In the present study, all homologous strains of K. pneumoniae (from all sources) were also multi-drug resistant. This denotes the perpetuation of such MDR pathogens between different reservoirs in the NICU, and necessitating their tracing and eradication.
Despite the various spectrum of pathogens isolated in the present study, it was noted that only Klebsiella spp. and Candida spp. showed homology between isolates from different sources. Their easy transmissibility between reservoirs in the NICU reflects high virulence and the need for more diligent infection control measures and antimicrobial stewardship.

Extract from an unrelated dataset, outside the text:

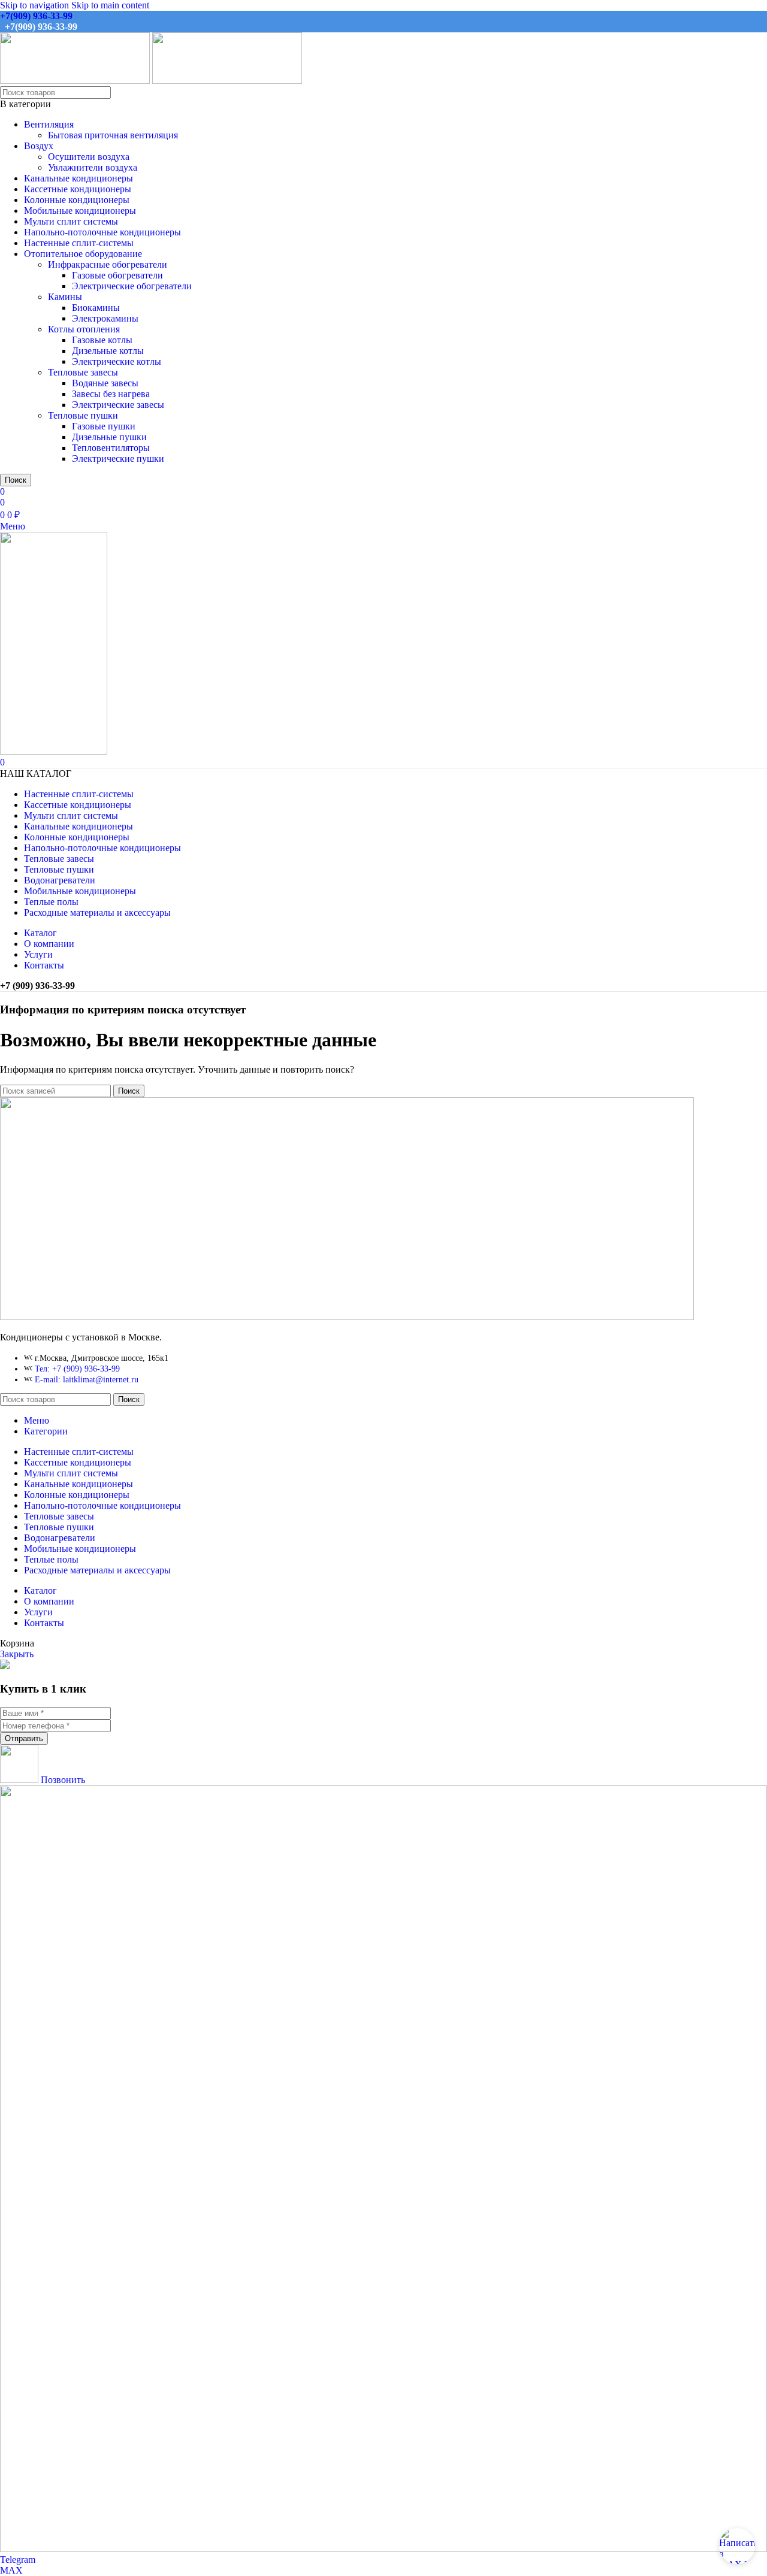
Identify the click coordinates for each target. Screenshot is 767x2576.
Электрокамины (105, 318)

Although the most highly contaminated environmental surface in this study were sinks (60% of them were contaminated), however, none of their strains were identical to any of those from neonates. On the other hand, environmental strains with shared homology to neonatal ones came from: crash carts, examining beds and portal incubators. These sites therefore pose higher risk as surfaces of greater risk of infection transmission to neonates. We recommend that these sites should be addressed vigorously by the infection control team in this NICU with more frequent disinfection.
Limitations of the study
More environmental swab samples might have revealed more identical isolates shared between neonates, environment and HCWs. Differences in environmental surveillance cultures between studies might contribute to the discrepancy in the reported magnitude of the problem. The unequal number of environmental samples in our study should be reconsidered in future work, with more focus on the more highly contaminated surfaces.
Another limitation of our work was that antifungal susceptibility testing was not done for Candida spp. isolates.